“Growth is never by mere chance; it is the result of forces working together,” James Cash Penney, the American entrepreneur who founded JCPenney, once said. Evidence is mounting that the economy is moving towards a growth phase. The annual CEO survey presented by PwC at the Davos World Economic Forum stated that 39 percent of CEOs were “very confident about their companies’ growth prospects.” At the same time, in a recent poll by a financial service trade association, 59 percent of venture capitalists predicted an increase in U.S. venture capital investment dollars for 2014. Although still wary of the global economy and the effect government policies will have on profit margins, CEOs are clearly feeling confident enough to begin shifting their focuses from pure survival mode to looking for growth opportunities.
Not surprisingly, the Davos study also revealed that talent management is high on the list of CEO concerns. Business leaders realize the extremely lean organizations of today are not conducive to accelerated growth. Half the CEOs surveyed want to hire more people in the current year, but two-thirds of them are worried about finding the right people. At best, CEOs have a limited line of sight into the future. To align their leadership talent with the unknown organizational needs of a growing enterprise, they should address three vital elements of success.

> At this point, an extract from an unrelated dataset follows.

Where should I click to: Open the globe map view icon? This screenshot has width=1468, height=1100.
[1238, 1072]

Changeable times call for leaders who are also able to change. Assessment for intellectual agility should be a part of every company’s executive-development program. Rather than just looking for high IQs or demonstrations of pure mental horsepower, CEOs should select individuals who can bring an open-minded approach to problem solving and grasp the complexities of unfamiliar, ambiguous situations with a speed that truly sets them apart from their peers. On the top end of the spectrum are the executives who consistently demonstrate a high level of openness to data, feedback, ideas and learning.
Developing a culture of agility is vital to an organization’s success. A 2009 study by MIT showed that agile organizations grow revenue 37 percent faster and are 30 percent more profitable.

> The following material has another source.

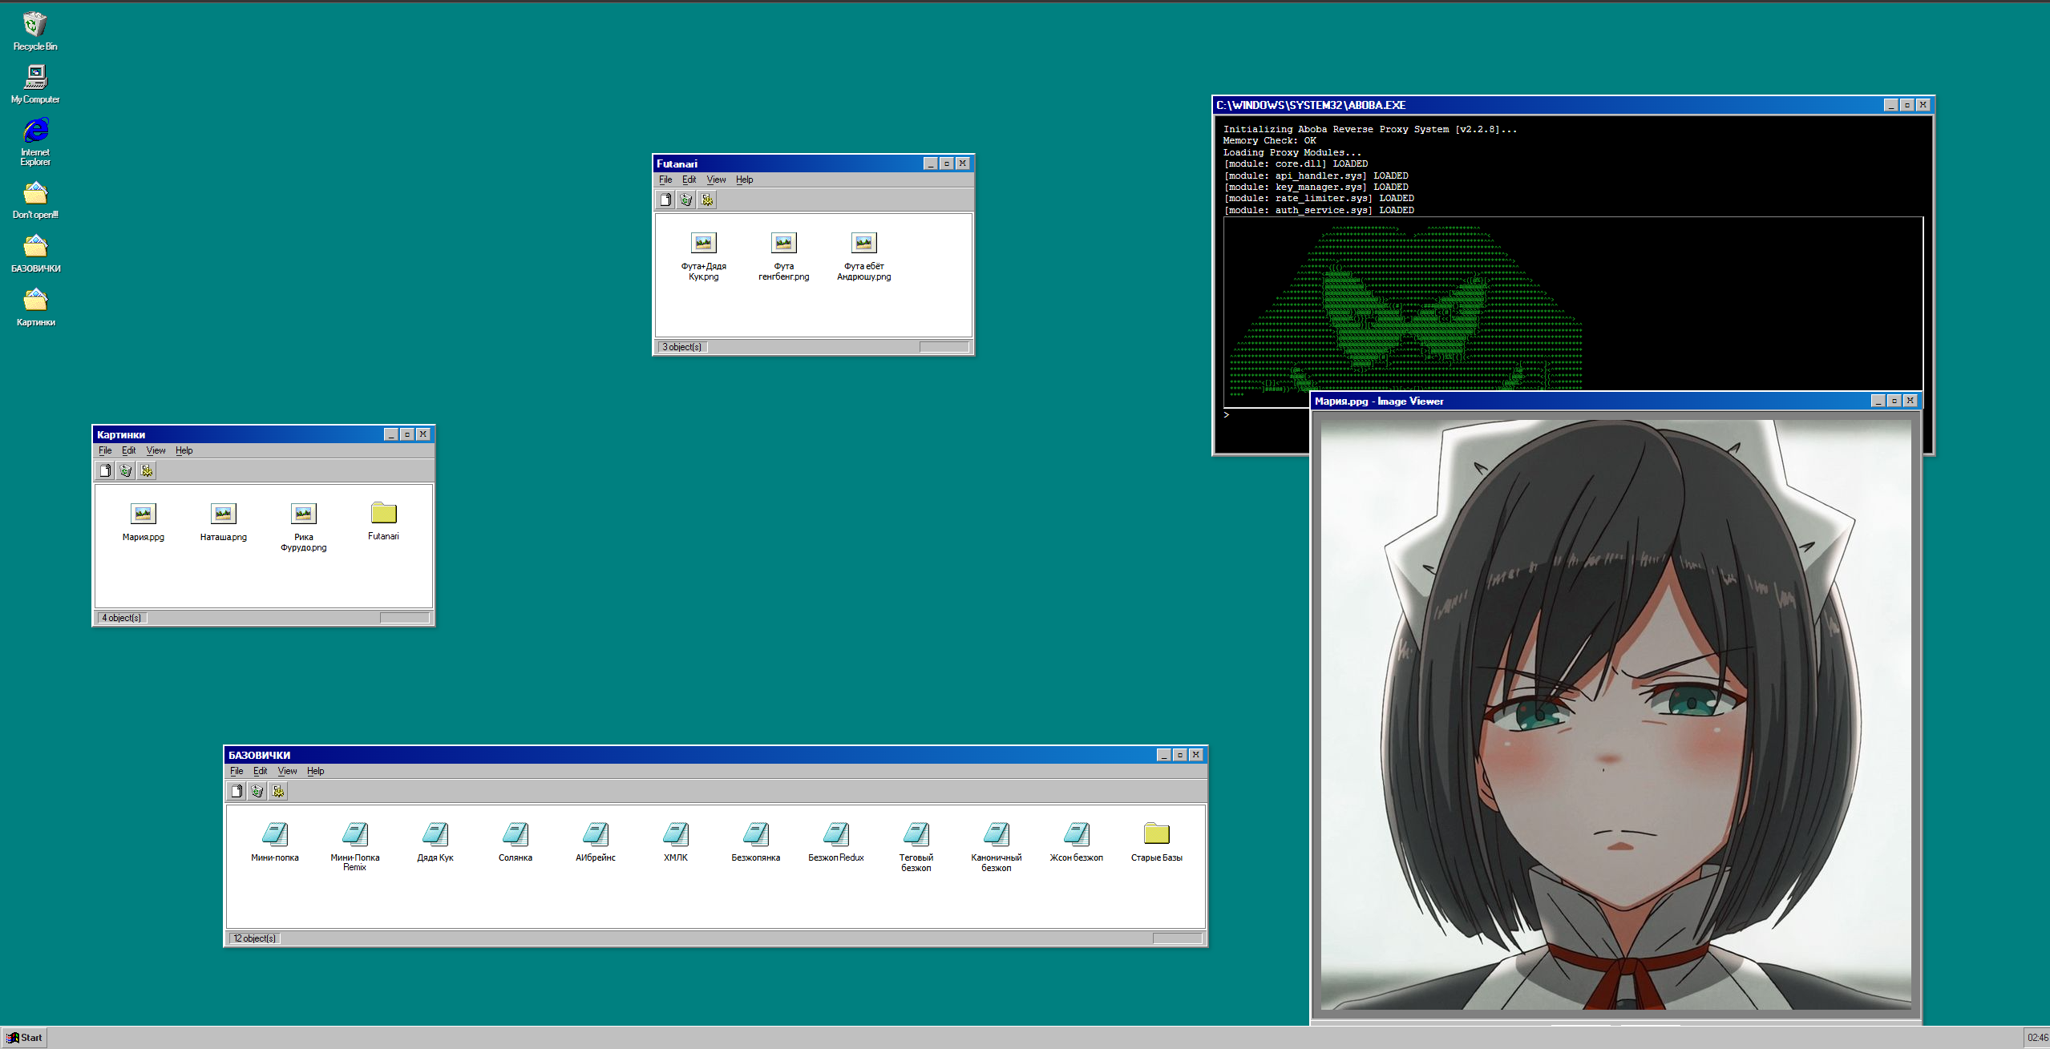
Task: Launch the Internet Explorer desktop icon
Action: 34,131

Jack Welch once said, “Change in the marketplace isn’t something to fear; it’s an opportunity to shuffle the deck.” In the beginning of any transformation phase, the entire organization must come to grips with adjusting to disruptions in the status quo. CEOs should make sure they select or promote agents of change to address growth issues, such as driving innovation and new-product development.

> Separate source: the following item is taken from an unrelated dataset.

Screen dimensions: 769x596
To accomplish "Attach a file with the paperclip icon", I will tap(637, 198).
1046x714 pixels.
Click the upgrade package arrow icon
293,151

The ability to initiate change, coupled with agility, allows organizations to correct their courses swiftly and keep on track, as growth complicates the communication flow. In the Davos study, 86 percent of CEOs surveyed recognized the need for change in areas including R&D and innovation capacity.
A good selection process means little if the organization falls short on talent development and retention. According to PwC, a full 93 percent of CEOs polled recognize the need to change their strategies to attract and retain talent. Development programs accelerate the readiness of high-potential executives and prepare them to move more quickly through the pipeline.
Besides the obvious need to develop internal candidates for the organization’s future needs, investment in the career growth of high-potential executives sends a signal that they are valued by the business and allows them to envision a future there. This is a particularly important method of protecting the organization’s talent assets, since executives advancing through the ranks are particularly attractive to outsiders.
Successfully managing the talent needs of an organization during a growth phase involves a variety of very complex issues. CEOs who rigorously seek out, develop and reward nimble thinkers and change agents while focusing on a retention process that encourages loyalty have taken the first important step toward leading their organizations into a period of growth that is both meaningful and sustainable.